Your goal. Convert the listing below into a numbered list, skipping any blank lines. Leave the pictures out of your answer.

#### Provided data ####

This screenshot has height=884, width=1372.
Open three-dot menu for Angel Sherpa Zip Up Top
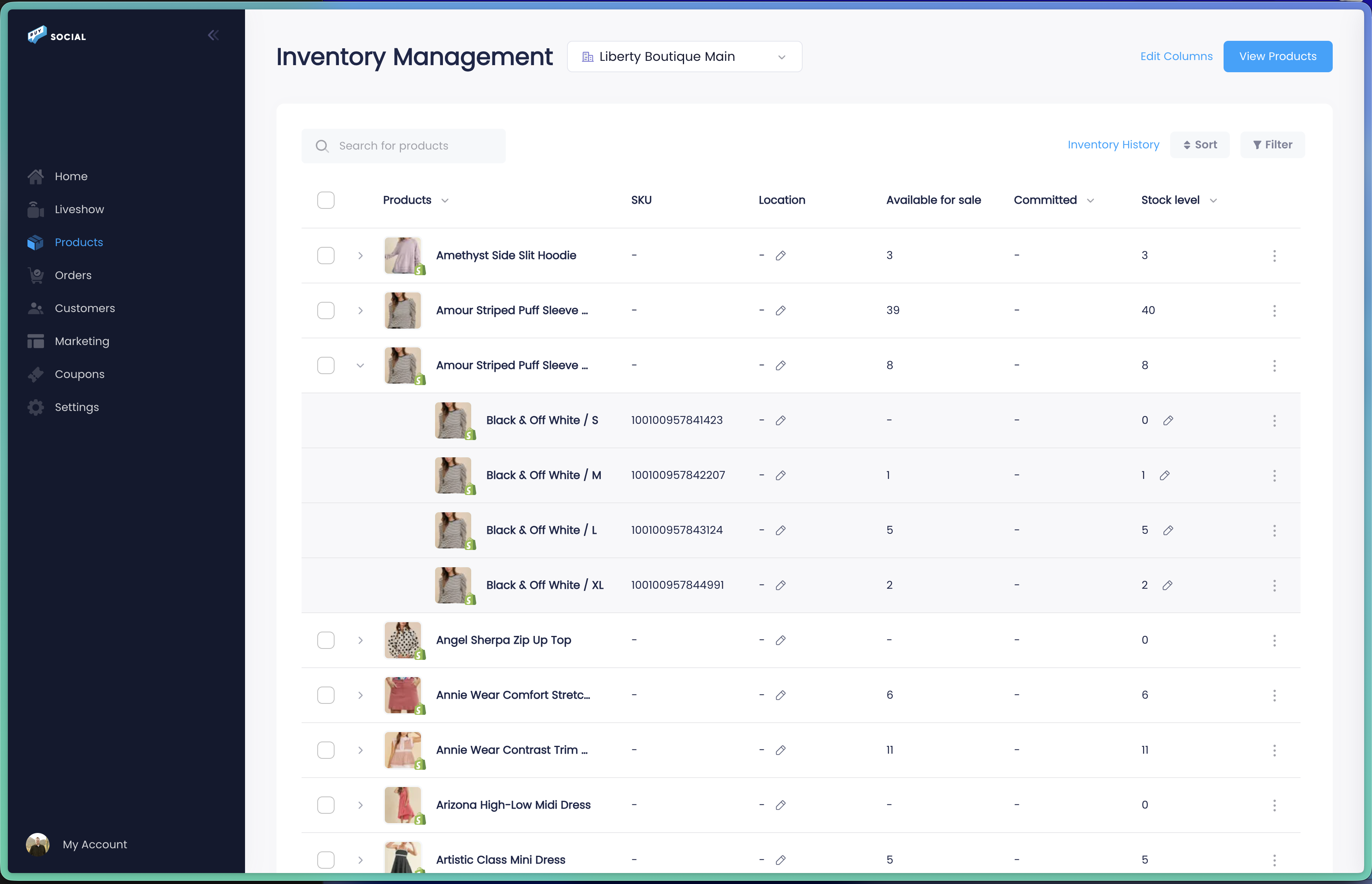coord(1274,640)
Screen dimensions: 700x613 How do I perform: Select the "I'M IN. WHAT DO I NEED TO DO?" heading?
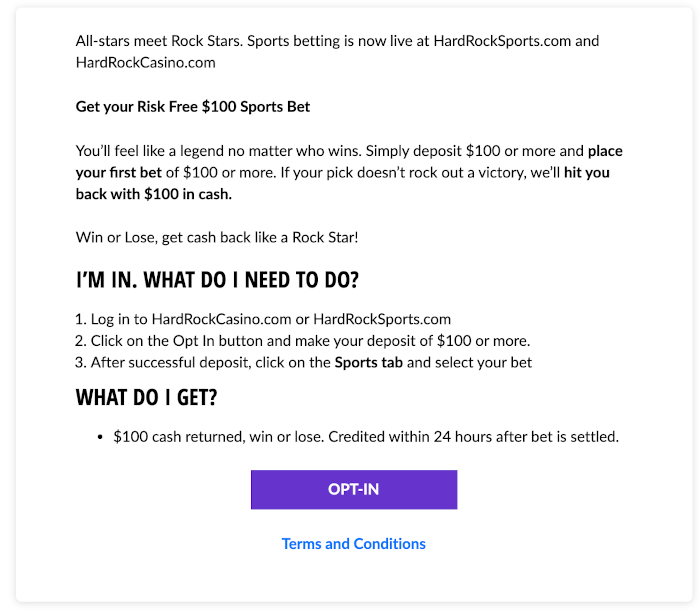tap(217, 280)
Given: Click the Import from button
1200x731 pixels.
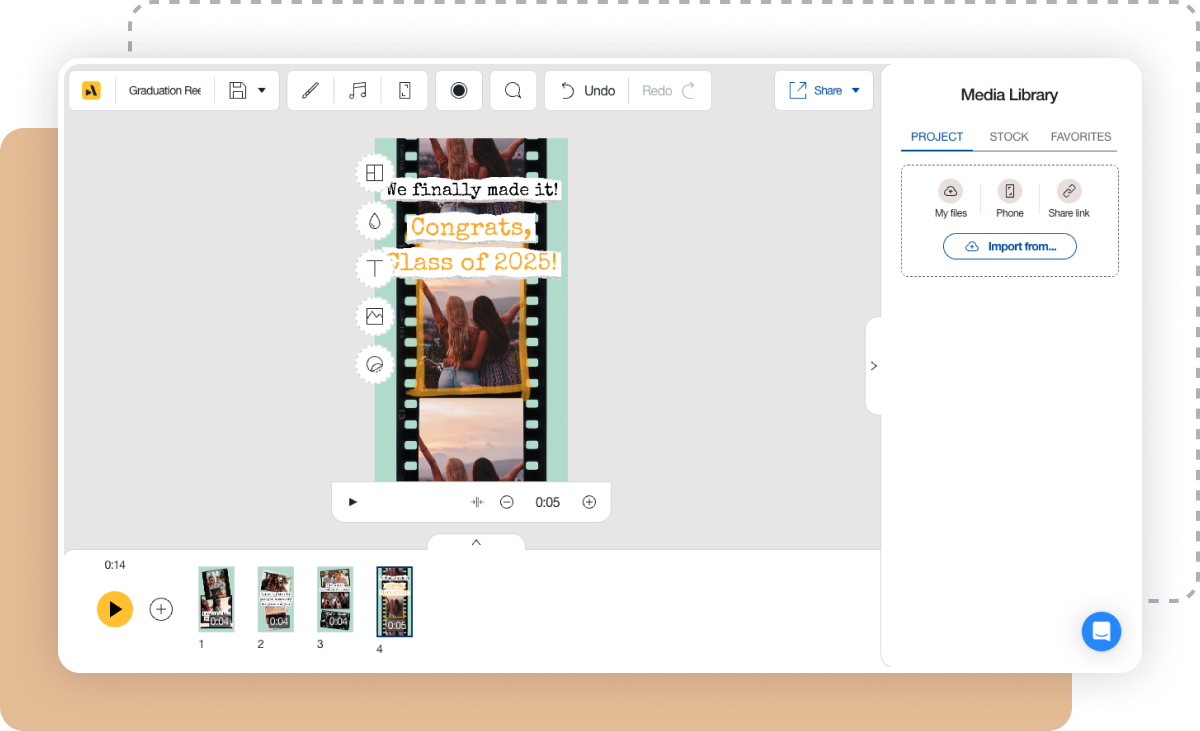Looking at the screenshot, I should pos(1010,246).
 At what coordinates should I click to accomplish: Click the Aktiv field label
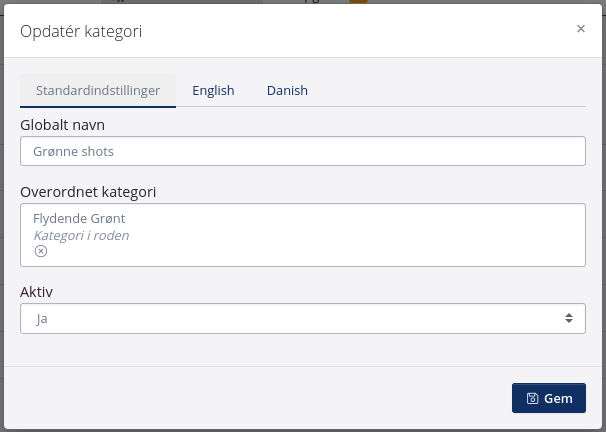(36, 291)
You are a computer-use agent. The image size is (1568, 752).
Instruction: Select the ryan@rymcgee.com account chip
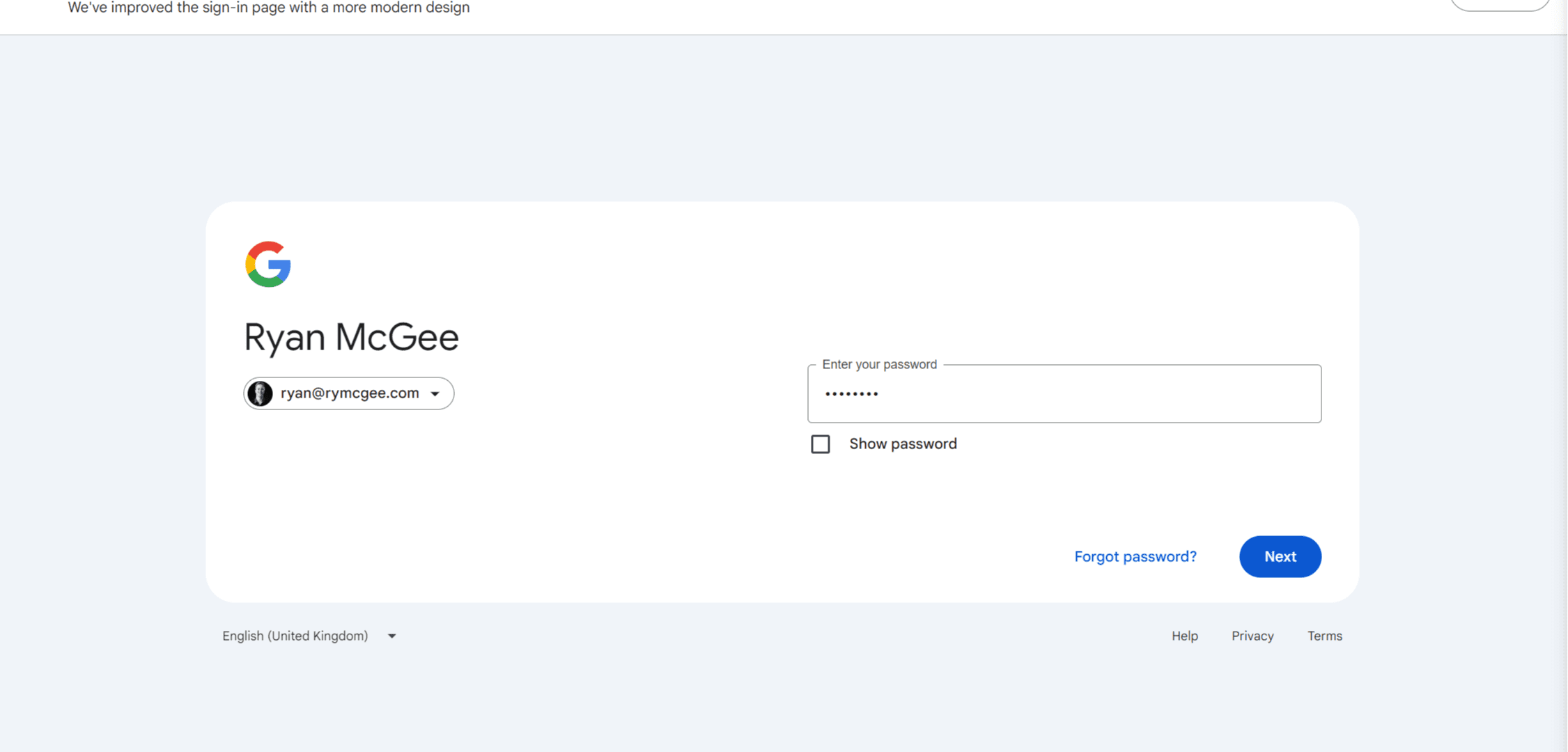[348, 393]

####

Solution to the exercise.
1. This screenshot has height=884, width=1372.
2. Open three-dot menu for Angel Sherpa Zip Up Top
3. coord(1274,640)
4. Screen dimensions: 700x613 How do I perform: Select the "I'M IN. WHAT DO I NEED TO DO?" heading?
5. tap(217, 280)
6. Given: Click the Import from button
7. 1200x731 pixels.
8. Looking at the screenshot, I should pos(1010,246).
9.  At what coordinates should I click to accomplish: Click the Aktiv field label
10. (36, 291)
11. You are a computer-use agent. The image size is (1568, 752).
12. Instruction: Select the ryan@rymcgee.com account chip
13. [348, 393]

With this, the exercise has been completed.